In deze uitspraak beoordeelt de rechtbank het beroep van eiser tegen het college van burgemeester en wethouders van Breda, omdat het college volgens eiser niet tijdig heeft beslist op zijn aanvraag van 28 december 2023. Eiser stelt dat er een vergunning van rechtswege is ontstaan die het college moet bekendmaken. De rechtbank oordeelt dat het beroep kennelijk niet-ontvankelijk is en doet uitspraak zonder zitting, op basis van artikel 8:54 van de Algemene wet bestuursrecht (Awb).
De rechtbank legt uit dat als een bestuursorgaan niet tijdig beslist op een aanvraag waarop de reguliere procedure van de Wet algemene bepalingen omgevingsrecht (Wabo) van toepassing is, er een vergunning van rechtswege ontstaat. Echter, de rechtbank stelt vast dat de aanvraag onder de uitgebreide procedure valt, omdat het gaat om een rijksmonument. De rechtbank concludeert dat de werkzaamheden die eiser heeft aangevraagd ingrijpende wijzigingen van het rijksmonument zijn, waardoor de uitgebreide procedure van toepassing is.

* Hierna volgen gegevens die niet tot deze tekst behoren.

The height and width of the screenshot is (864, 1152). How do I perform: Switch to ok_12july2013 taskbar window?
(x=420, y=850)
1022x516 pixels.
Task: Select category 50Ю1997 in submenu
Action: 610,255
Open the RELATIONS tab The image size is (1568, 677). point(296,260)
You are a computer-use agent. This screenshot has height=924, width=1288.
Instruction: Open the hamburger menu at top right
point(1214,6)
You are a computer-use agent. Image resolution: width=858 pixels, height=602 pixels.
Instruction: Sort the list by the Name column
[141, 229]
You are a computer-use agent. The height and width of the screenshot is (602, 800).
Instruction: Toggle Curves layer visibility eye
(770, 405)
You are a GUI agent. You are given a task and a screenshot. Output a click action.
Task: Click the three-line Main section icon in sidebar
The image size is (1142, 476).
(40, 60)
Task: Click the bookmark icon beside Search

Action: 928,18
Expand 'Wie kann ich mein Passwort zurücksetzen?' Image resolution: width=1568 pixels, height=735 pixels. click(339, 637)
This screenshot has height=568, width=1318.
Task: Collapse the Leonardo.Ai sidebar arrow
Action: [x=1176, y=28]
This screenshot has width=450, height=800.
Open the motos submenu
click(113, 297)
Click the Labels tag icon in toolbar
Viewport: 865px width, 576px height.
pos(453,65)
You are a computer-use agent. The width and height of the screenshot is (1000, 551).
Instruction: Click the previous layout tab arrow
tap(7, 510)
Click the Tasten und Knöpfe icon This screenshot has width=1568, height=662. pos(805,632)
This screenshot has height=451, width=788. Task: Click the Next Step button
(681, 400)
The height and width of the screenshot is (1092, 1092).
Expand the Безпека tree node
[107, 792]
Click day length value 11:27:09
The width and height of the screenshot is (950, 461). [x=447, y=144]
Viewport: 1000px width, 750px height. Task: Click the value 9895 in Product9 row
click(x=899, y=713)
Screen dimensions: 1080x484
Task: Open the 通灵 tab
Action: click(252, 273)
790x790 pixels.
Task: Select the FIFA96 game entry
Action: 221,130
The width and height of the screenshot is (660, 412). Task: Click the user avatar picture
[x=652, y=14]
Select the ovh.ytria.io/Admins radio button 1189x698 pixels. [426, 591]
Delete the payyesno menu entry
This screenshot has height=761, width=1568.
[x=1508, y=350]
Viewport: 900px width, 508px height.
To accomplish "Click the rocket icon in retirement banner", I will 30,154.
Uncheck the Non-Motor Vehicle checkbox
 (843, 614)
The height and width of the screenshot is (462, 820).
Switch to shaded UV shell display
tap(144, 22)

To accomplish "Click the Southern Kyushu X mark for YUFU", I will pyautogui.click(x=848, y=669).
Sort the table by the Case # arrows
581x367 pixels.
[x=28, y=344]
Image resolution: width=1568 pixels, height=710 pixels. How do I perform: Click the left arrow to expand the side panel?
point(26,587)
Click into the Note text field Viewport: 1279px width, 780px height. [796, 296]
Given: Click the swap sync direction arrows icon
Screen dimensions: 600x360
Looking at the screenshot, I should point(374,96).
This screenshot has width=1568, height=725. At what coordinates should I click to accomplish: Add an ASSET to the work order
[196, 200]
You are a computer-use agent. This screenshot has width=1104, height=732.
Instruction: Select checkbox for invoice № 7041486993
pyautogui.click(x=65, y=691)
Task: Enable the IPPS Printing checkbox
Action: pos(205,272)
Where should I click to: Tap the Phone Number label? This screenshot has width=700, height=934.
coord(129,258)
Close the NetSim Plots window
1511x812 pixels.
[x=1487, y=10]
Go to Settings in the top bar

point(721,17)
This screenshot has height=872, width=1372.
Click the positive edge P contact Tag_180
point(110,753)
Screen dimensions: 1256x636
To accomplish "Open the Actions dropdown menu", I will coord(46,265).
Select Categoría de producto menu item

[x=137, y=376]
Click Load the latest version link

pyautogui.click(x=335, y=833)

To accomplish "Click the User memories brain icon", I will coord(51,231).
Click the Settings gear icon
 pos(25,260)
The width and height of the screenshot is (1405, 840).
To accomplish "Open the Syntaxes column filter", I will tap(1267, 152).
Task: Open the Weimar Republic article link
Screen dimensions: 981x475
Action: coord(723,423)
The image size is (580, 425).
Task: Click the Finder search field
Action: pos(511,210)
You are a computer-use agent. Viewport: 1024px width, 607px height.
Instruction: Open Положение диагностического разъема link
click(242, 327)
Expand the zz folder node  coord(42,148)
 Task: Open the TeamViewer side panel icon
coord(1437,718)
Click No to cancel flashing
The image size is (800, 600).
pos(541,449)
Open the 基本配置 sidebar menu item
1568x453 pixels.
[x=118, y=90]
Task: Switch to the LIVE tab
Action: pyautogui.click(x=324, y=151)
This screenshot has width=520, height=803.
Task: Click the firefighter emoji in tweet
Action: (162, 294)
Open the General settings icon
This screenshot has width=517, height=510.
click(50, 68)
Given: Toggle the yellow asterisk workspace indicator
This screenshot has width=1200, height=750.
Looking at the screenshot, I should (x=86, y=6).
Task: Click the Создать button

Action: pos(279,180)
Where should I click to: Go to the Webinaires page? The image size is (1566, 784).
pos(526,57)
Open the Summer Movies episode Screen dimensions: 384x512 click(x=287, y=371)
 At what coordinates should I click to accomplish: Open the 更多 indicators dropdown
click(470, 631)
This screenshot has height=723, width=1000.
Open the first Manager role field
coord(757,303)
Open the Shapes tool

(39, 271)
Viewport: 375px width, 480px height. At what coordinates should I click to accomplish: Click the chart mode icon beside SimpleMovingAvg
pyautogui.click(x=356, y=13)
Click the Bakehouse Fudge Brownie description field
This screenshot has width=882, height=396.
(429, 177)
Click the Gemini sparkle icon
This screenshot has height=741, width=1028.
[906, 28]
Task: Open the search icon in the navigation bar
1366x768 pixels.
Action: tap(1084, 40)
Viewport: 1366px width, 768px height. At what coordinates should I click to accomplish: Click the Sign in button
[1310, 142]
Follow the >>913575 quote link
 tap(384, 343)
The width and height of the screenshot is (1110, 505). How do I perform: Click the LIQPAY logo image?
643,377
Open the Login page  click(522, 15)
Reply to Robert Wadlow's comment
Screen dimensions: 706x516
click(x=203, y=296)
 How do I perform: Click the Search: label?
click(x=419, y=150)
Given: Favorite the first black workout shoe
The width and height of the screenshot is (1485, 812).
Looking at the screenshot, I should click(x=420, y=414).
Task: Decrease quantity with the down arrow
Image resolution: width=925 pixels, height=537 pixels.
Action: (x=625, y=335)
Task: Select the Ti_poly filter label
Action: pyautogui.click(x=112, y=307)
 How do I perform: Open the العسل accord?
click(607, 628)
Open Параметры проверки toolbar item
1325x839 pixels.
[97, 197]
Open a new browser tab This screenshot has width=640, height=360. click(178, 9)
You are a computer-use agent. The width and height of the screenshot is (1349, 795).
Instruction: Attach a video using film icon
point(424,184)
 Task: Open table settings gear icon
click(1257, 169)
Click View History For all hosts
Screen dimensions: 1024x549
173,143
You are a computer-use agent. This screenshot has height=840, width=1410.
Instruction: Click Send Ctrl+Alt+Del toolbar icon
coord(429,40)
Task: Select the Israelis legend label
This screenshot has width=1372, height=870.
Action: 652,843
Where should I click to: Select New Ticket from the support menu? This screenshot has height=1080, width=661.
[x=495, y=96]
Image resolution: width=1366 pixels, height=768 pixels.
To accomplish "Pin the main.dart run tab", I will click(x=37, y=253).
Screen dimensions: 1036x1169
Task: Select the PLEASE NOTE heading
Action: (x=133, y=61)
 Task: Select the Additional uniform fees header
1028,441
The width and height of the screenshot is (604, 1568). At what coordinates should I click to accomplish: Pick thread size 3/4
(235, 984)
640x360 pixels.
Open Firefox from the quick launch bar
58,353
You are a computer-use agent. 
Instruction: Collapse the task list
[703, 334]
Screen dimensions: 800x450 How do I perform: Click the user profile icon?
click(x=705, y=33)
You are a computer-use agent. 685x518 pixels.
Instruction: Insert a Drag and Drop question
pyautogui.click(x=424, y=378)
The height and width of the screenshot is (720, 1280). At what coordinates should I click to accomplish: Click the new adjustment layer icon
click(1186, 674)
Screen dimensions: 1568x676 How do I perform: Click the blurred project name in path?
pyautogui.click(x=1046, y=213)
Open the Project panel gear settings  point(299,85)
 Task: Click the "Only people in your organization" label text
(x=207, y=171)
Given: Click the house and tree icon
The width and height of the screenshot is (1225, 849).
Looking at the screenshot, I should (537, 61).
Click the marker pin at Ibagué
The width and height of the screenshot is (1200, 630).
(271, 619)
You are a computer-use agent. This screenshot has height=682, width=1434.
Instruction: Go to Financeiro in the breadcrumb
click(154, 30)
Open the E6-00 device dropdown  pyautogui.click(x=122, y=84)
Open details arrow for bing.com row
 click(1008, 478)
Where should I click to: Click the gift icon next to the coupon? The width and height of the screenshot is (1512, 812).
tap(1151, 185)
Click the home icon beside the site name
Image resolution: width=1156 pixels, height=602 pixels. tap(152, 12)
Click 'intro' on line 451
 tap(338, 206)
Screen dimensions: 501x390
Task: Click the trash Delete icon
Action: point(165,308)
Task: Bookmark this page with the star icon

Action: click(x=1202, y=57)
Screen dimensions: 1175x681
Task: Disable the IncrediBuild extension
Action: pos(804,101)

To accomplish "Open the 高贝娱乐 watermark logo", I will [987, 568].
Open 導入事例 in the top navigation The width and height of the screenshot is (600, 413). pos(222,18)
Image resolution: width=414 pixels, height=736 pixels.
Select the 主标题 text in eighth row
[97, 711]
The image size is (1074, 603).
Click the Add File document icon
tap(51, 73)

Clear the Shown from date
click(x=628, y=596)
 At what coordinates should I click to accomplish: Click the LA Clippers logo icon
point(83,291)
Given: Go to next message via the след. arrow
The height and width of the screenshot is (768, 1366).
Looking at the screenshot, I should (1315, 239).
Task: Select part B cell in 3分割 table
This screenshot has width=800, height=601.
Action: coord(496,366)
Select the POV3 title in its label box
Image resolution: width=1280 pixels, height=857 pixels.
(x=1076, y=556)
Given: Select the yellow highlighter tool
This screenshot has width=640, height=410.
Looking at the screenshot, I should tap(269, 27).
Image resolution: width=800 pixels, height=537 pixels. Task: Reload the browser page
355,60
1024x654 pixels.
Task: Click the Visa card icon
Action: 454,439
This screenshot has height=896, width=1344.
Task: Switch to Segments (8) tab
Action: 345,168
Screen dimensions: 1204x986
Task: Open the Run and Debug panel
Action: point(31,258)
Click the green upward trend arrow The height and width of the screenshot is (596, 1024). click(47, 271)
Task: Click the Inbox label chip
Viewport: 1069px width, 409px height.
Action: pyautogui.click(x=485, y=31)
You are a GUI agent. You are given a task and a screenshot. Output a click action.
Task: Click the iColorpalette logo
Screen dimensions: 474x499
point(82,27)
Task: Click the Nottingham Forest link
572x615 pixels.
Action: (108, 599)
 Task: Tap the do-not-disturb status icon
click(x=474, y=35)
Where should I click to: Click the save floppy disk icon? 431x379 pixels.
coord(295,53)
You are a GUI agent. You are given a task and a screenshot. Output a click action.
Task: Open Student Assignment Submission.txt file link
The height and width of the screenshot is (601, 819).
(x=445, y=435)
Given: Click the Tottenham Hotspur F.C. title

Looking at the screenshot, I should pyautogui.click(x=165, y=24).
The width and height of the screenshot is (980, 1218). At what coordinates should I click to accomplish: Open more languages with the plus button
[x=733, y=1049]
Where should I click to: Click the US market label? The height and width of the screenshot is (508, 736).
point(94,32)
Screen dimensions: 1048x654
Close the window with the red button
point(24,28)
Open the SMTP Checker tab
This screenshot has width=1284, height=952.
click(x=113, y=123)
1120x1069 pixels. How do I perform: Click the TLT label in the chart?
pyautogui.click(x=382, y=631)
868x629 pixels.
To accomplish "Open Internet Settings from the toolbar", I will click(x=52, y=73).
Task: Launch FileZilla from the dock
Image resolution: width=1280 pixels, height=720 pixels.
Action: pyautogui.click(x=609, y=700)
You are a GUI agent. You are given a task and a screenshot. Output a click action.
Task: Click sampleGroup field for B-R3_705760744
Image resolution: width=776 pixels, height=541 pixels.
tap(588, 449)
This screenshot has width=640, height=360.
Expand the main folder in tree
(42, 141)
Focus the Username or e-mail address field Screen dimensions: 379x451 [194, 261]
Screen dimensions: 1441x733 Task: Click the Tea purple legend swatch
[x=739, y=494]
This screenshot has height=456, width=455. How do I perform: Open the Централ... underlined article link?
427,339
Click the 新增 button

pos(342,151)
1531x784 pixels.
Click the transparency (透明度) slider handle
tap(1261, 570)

De rechtbank komt tot de conclusie dat de beslistermijn van zes maanden ten tijde van het beroep niet is verstreken, en verklaart het beroep niet-ontvankelijk. Eiser heeft geen recht op een dwangsom en er is geen aanleiding voor een proceskostenveroordeling. De uitspraak is gedaan door mr. T. Peters en openbaar gemaakt op 27 juni 2024.